**Task goal**
The entries below hold a line with "[TikTok] (1193, 1707)" and a line with "Ζωή (805, 1794)". Return those lines and all that lie between them, exactly and only.

**Record set**
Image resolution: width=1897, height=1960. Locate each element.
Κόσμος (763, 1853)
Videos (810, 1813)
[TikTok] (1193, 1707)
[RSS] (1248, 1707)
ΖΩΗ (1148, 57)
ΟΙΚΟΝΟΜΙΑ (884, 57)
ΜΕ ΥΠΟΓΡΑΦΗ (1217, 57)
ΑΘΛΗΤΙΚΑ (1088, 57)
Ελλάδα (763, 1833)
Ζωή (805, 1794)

---

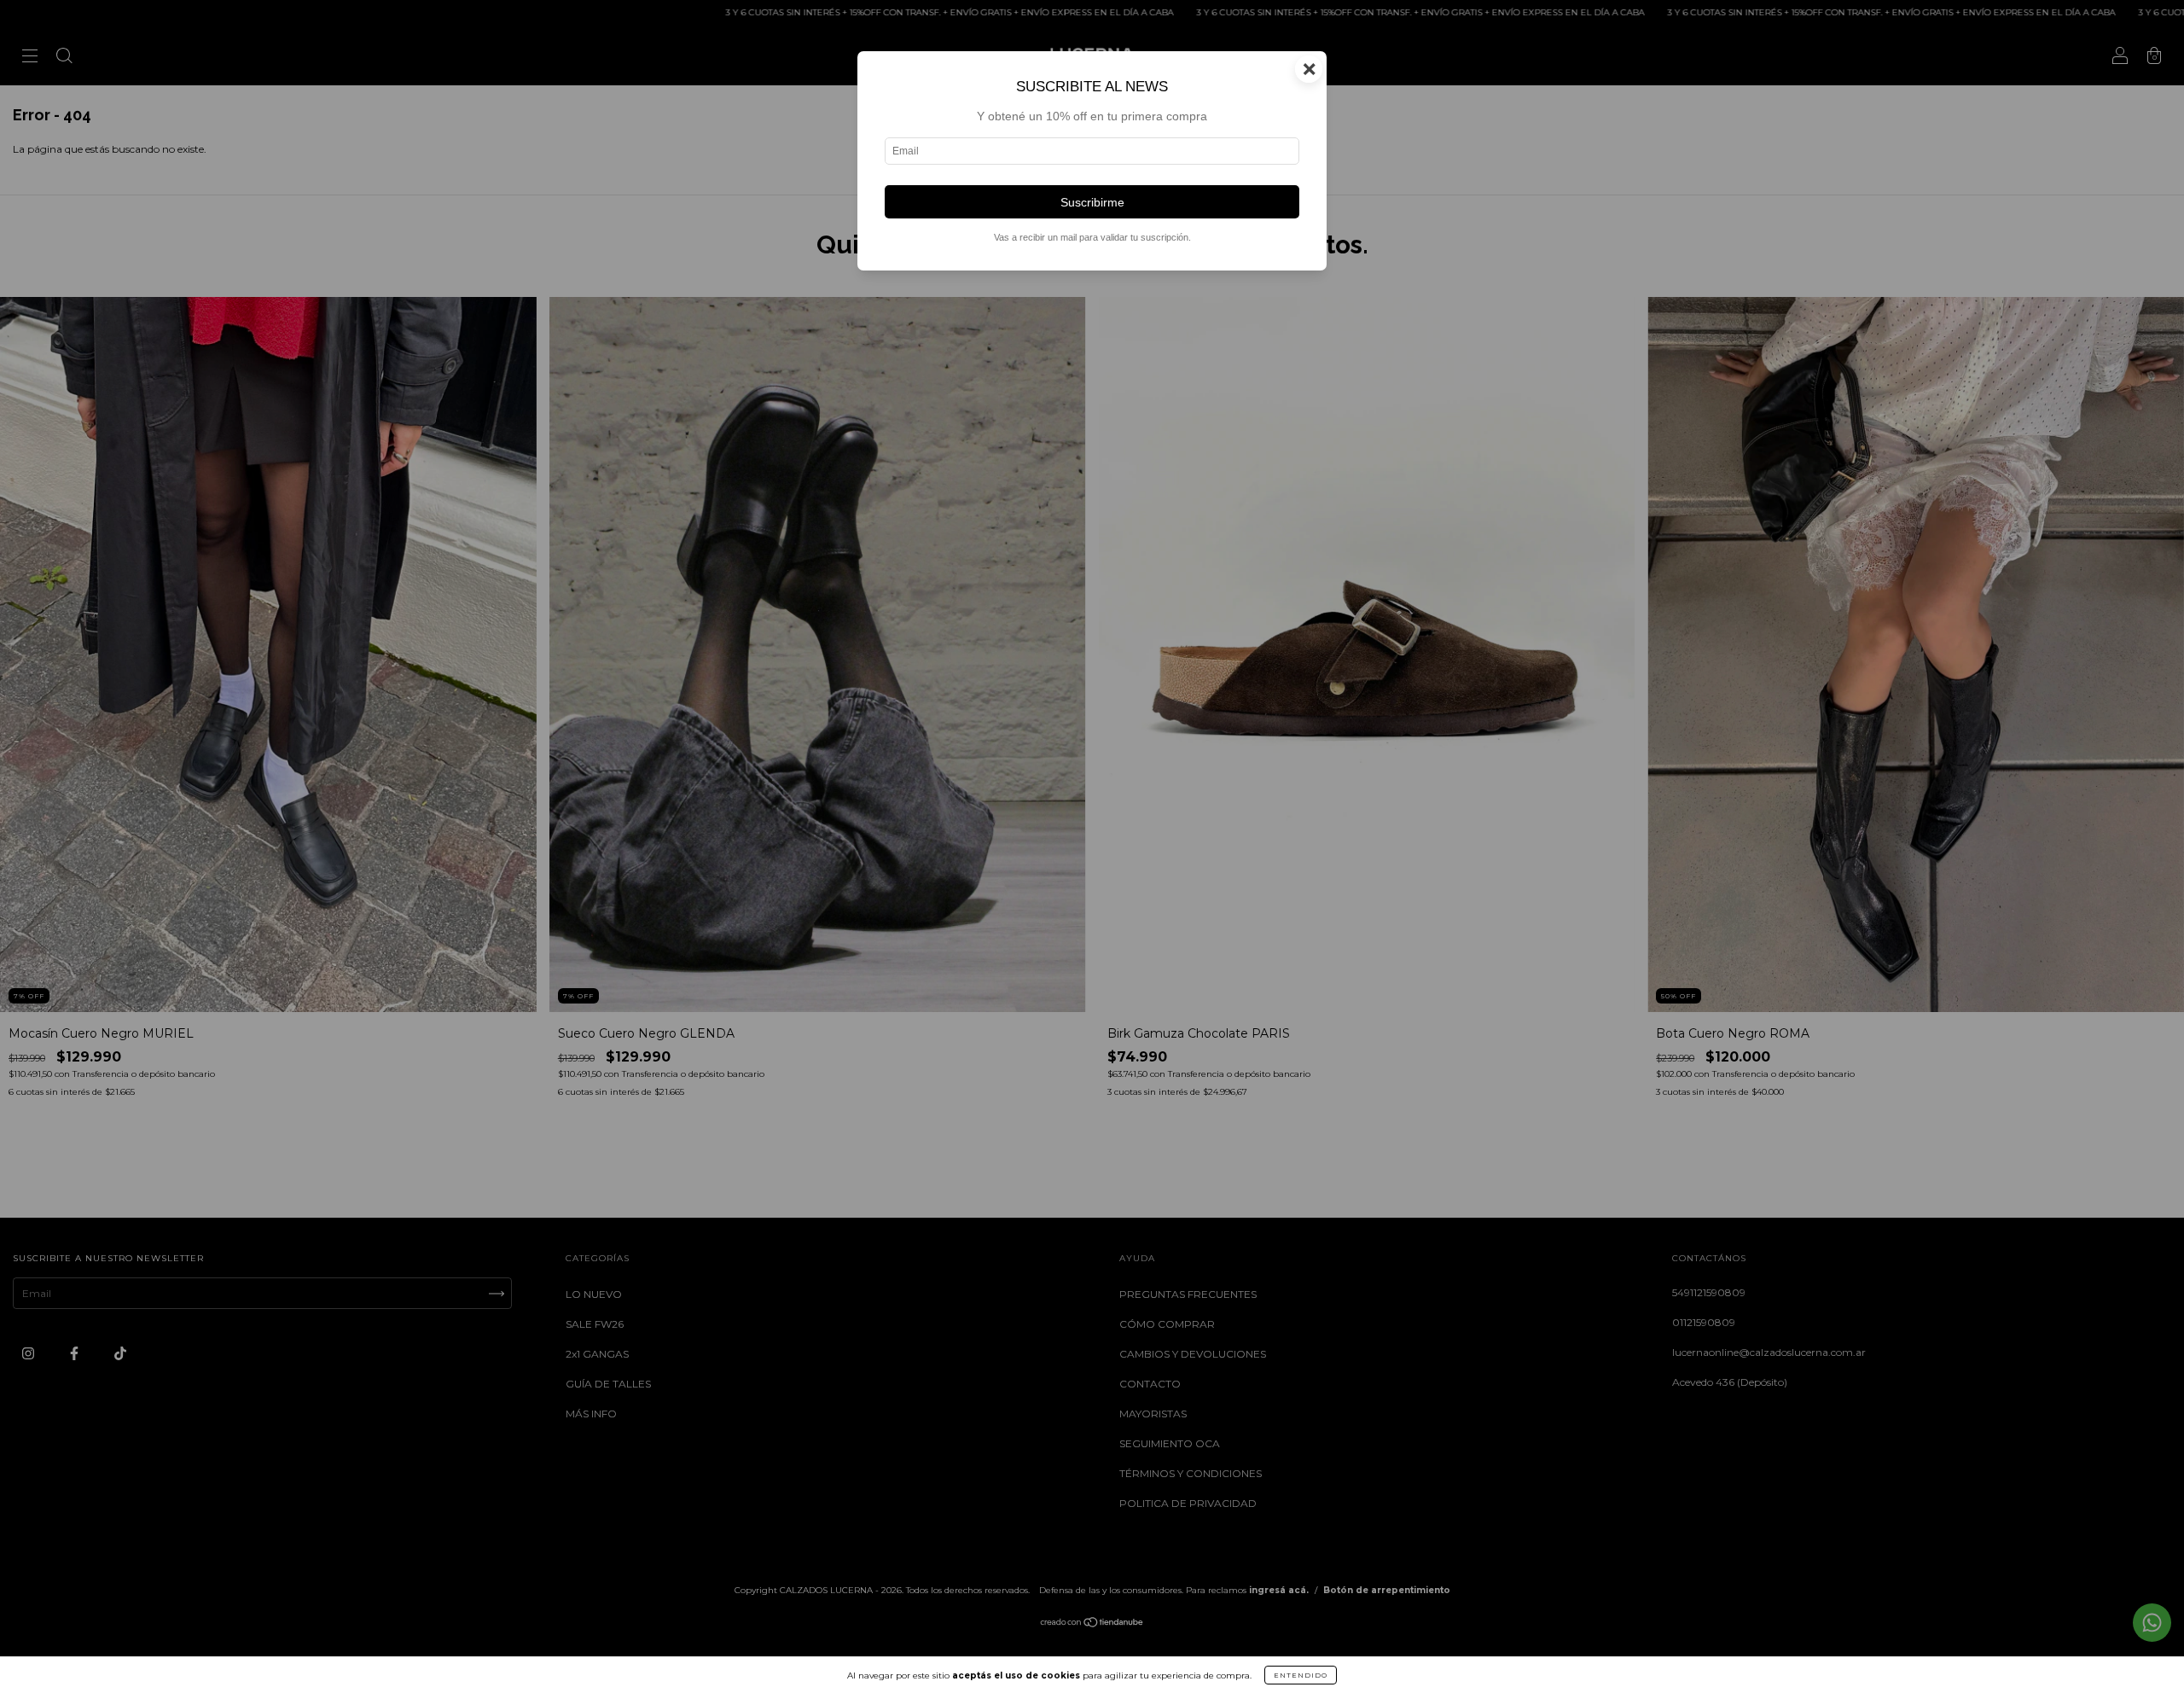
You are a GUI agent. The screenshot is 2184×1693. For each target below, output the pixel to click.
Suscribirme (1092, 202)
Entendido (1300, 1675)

**Completed task**
[TikTok] (1193, 1707)
[RSS] (1248, 1707)
ΖΩΗ (1148, 57)
ΟΙΚΟΝΟΜΙΑ (884, 57)
ΜΕ ΥΠΟΓΡΑΦΗ (1217, 57)
ΑΘΛΗΤΙΚΑ (1088, 57)
Ελλάδα (763, 1833)
Ζωή (805, 1794)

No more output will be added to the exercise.